- Esercizio assegnato 1
Estragga, trascrivendole tali e quali, le righe dell'esercizio dalla prima fino a quella che contiene "Action: click(31, 843)", estremi inclusi.

- Testo della pagina
-------------------------

Ai sei punti di quest’elenco a Londra si è aggiunto martedì il settimo: la sconfitta, sebbene più che dignitosa al termine di una gran bella partita, nel secondo match del round con Dominic Thiem. Ma martedì pomeriggio Rafa aveva detto: “Sono contento di come ho giocato, è difficile dirlo di solito dopo una sconfitta, ma avverto delle buone sensazioni… Ho giocato molto meglio oggi che non domenica quando avevo battuto Rublev 6-3 6-4…”.

Rafa aveva capito quel che non tutti avevano capito. E ieri sera, dopo aver centrato la sesta semifinale in 10 ATP Finals – mica male non è vero? – ha dichiarato, mostrandosi felice e soddisfatto da tutti i pori: “Fino a quel momento in cui, sul 4-5 sono calato improvvisamente con il servizio, ho giocato davvero molto bene”. E poi: Ho giocato con la giusta intensità, la giusta determinazione. Sono andato a rete, ho usato lo slice, qualche volta sono rimasto in difesa. Il match ha avuto un po’ di tutto, una buona varietà, a mio modo di vedere è più interessante di quando le partite sono sempre uguali“.

E poi Rafa, quasi ad ammonire chi aveva sottovalutato le sue chances contro il campione in carica (da lui battuto un anno fa al terzo match del girone con il greco già in semifinale) ci ha tenuto a ribadire più volte, la prima ancora sul campo e poi due volte in conferenza stampa: Lo scorso anno vinsi due partite nel round robin, di solito bastano per raggiungere le semifinali…. Come per dire (alla francese come direbbero al Roland Garros per le roi Rafa XIII) “Je ne suis pas un parvenu”. Fosse stato di Prato avrebbe detto: “Non sono mica venuto giù con la piena”.

-------------------------

- Righe dell'esercizio
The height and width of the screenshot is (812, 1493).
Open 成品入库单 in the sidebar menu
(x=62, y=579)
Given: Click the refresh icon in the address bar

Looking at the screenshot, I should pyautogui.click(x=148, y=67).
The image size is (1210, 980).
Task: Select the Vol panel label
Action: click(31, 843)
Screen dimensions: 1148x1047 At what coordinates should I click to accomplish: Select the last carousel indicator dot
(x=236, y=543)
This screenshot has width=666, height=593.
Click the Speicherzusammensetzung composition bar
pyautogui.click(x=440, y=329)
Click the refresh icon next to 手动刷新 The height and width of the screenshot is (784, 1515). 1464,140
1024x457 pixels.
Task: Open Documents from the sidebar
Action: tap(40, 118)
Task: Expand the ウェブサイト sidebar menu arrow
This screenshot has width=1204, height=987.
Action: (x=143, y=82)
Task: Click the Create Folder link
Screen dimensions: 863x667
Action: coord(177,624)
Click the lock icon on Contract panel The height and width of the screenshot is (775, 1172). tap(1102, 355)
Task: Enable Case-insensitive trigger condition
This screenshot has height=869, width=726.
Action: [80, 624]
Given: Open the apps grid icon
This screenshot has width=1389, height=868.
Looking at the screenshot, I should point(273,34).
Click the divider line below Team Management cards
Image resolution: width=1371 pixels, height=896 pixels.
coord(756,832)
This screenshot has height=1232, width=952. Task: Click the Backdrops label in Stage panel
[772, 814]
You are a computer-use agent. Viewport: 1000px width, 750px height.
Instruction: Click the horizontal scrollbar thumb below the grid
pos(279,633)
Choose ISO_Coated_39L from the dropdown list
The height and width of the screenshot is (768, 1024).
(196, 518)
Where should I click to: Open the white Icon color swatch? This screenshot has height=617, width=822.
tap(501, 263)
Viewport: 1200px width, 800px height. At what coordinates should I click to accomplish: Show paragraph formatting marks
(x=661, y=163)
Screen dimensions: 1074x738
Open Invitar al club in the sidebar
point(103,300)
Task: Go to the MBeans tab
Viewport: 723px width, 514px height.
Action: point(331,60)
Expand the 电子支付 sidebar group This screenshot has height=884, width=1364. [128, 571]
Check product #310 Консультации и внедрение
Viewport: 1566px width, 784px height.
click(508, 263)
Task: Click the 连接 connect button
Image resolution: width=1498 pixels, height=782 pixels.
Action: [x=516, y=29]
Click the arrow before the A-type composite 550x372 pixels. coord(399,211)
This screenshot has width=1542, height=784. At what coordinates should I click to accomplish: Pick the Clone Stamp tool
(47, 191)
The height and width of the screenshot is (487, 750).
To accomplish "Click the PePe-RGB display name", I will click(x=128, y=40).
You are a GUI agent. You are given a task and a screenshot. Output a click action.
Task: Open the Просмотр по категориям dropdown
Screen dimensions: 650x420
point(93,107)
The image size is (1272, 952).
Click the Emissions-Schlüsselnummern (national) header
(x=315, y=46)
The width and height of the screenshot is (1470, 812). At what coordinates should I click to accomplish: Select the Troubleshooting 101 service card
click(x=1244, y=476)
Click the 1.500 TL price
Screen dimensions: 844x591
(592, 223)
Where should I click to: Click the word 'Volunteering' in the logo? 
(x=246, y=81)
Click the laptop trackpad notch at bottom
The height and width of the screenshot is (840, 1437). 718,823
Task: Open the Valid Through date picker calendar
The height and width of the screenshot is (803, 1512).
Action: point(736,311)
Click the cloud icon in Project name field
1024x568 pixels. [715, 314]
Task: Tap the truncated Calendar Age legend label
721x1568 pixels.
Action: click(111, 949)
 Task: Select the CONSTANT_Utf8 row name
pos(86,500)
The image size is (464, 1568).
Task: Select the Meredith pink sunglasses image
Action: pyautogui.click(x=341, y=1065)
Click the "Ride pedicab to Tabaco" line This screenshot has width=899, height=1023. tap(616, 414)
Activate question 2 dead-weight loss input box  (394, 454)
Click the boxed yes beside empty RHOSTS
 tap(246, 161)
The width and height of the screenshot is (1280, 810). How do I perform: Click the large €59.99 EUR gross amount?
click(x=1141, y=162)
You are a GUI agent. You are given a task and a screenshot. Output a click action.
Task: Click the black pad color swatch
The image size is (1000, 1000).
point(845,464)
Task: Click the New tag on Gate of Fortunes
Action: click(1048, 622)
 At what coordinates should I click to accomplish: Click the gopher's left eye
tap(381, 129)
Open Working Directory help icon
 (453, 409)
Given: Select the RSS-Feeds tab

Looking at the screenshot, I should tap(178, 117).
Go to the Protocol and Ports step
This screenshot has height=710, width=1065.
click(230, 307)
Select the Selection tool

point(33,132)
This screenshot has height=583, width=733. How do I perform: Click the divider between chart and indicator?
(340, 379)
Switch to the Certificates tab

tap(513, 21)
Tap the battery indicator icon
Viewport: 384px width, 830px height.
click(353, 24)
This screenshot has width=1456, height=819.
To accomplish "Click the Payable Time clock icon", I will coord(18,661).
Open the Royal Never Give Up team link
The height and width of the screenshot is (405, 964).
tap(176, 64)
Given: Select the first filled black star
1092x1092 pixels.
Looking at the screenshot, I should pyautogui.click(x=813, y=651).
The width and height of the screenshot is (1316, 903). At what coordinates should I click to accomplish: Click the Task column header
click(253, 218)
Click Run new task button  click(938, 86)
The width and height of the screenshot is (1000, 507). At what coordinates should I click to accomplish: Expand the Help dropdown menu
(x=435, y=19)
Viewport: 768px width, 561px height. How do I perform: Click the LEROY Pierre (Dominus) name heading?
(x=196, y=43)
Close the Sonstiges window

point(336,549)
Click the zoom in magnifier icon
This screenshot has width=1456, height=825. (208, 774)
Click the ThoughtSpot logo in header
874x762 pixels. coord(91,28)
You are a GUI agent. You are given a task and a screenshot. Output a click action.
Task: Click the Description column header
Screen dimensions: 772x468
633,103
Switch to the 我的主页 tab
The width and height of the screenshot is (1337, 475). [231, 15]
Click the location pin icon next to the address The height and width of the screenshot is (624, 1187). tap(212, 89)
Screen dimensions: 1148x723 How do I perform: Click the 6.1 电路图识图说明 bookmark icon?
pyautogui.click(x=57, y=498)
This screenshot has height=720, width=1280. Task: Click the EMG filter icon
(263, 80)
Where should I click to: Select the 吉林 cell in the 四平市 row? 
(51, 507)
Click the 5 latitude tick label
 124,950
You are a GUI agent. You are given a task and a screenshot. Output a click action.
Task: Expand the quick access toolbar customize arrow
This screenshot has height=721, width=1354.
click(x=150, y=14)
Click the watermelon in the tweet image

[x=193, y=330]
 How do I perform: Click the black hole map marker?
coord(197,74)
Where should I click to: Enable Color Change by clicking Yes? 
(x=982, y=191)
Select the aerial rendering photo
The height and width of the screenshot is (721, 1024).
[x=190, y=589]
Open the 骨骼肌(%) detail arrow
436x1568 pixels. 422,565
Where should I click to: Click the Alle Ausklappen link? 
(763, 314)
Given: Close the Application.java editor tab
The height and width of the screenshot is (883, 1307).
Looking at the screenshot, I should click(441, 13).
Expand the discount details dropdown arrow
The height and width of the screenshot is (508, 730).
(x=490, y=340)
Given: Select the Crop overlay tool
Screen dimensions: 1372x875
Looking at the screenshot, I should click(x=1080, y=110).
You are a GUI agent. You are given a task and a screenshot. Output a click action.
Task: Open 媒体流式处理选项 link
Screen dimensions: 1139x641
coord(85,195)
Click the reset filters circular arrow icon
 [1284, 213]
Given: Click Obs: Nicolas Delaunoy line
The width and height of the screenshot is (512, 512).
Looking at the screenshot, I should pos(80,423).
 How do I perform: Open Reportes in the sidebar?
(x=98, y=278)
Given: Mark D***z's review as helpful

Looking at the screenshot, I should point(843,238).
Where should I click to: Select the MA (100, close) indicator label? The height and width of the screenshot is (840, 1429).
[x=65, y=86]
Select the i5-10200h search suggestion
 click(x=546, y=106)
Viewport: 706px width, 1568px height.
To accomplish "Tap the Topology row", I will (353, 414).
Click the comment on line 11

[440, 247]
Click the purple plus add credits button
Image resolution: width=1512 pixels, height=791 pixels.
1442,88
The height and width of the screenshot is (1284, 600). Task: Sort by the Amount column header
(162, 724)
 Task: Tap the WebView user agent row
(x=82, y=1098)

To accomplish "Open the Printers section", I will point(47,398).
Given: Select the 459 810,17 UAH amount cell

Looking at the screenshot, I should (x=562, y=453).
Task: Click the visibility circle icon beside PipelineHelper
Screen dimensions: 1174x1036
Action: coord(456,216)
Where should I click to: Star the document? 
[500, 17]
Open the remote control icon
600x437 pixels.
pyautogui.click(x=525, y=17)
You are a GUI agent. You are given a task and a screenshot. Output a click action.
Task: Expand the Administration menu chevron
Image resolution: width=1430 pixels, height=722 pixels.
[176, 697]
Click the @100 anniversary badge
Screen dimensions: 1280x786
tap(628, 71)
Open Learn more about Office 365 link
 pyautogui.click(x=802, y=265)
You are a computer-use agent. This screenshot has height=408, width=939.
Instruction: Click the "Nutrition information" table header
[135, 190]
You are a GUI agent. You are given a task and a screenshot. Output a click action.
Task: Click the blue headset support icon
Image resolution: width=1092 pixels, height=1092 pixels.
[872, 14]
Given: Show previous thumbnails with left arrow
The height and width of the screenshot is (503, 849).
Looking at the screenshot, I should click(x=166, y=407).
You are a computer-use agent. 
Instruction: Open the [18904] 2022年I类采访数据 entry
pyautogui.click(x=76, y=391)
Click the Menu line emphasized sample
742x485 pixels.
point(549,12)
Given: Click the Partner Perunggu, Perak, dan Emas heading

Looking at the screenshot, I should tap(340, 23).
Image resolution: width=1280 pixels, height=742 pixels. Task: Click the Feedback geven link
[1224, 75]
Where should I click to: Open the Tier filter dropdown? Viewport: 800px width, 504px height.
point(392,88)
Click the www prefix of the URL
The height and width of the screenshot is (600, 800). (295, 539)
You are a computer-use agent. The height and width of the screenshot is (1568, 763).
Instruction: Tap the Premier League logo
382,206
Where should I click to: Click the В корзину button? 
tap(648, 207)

-------------------------

- Esercizio assegnato 2
Prosegua il testo su Rafa alle ATP Finals a partire dalla sua ultima frase.

- Risposta 1
The height and width of the screenshot is (812, 1493).
Open 成品入库单 in the sidebar menu
(x=62, y=579)
Given: Click the refresh icon in the address bar

Looking at the screenshot, I should pyautogui.click(x=148, y=67).
The image size is (1210, 980).
Task: Select the Vol panel label
Action: click(31, 843)

- Risposta 2
32 vincenti e solo 13 errori, contro in 23 vincenti e i 29 gratuiti di Tsitsipas, 12 punti colti a rete su 16 discese, è stato un Nadal, salvo che per due game, un grande Nadal. Il sigillo finale, quel rovescio lungolinea sul matchpoint, è da cineteca. Ma tanti altri ne giocati, lungolinea come incrociati strettissimi. Che Nadal abbia – fin da quando l’ho visto per la prima volta sedicenne a Montecarlo battere Albert Costa – un dritto formidabile, pazzesco, unico, lo so io e lo sanno tutti. Che abbia migliorato incredibilmente, anno dopo anno, e anche dopo i 30 anni, il rovescio… è la dimostrazione che i vari Sinner, Musetti e azzurrini devono avere pazienza (e così i loro tifosi) perché non si finisce mai di imparare, nel tennis come nella vita.

Può Rafa vincere adesso questo famigerato Masters che gli è sempre sfuggito? Dopo aver appena sfoggiato francese e… pratese, mi esibirò in un inglese oxfordiano: why not?

Djokovic che era fino all’altro giorno il favorito n.1 – per un motivo o per l’altro – non lo è più, salvo smentite dal campo che potrebbero arrivare già oggi. Contro troppi avversari in questi ultimi tempi non è sembrato davvero in forma, anzi. Che poi il motivo possa essere uno piuttosto che un altro, cambia poco. Fra lui e il suo avversario odierno, Sascha Zverev, non si sa chi dei due ci sia di più con la testa. Entrambi hanno vissuto un’annata ben densa di casini. C’è chi pensa che un campione dovrebbe riuscire a concentrarsi sempre e comunque, qualunque cosa gli accada nella vita privata e professionale, e chi invece la pensa all’opposto.

Comunque sia Thiem e Medvedev a oggi sono sembrati più solidi e in forma sia di Djokovic che di Zverev. Medvedev li ha infatti battuti entrambi e in modo assolutamente convincente. Zverev due volte di seguito. Rafa sabato affronterà proprio Medvedev, il russo che (classe 1996) ha 10 anni meno di lui. Lo ha battuto tre volte su tre in carriera, tutte nel 2019 che pure è stato l’anno migliore del russo: due volte sul cemento all’aperto, in finale all’Open del Canada 6-3 6-0, in finale all’US Open in cinque set al termine di una signora partita (7-5 6-3 5-7 4-6 6-4), la terza nel round robin all’02 Arena 6-7 6-3 7-6, un’altra grande battaglia.

Contro Medvedev Nadal non potrà permettersi il black out che ha avuto con Tsitsipas. Medvedev è più solido del ragazzo greco. E se ho un dubbio riguardo a Nadal dopo averlo visto giocare alla grande ieri per un set e mezzo è proprio quello che ho sempre nutrito per i campioni che non sono più giovani. Le punte di rendimento sono sempre straordinarie, di livelli altissimi e per giocatori meno campioni irraggiungibili. Ma la differenza la fa la continuità di prestazione. E di prestazioni. Cioè all’interno di una stessa partita, come di più partite.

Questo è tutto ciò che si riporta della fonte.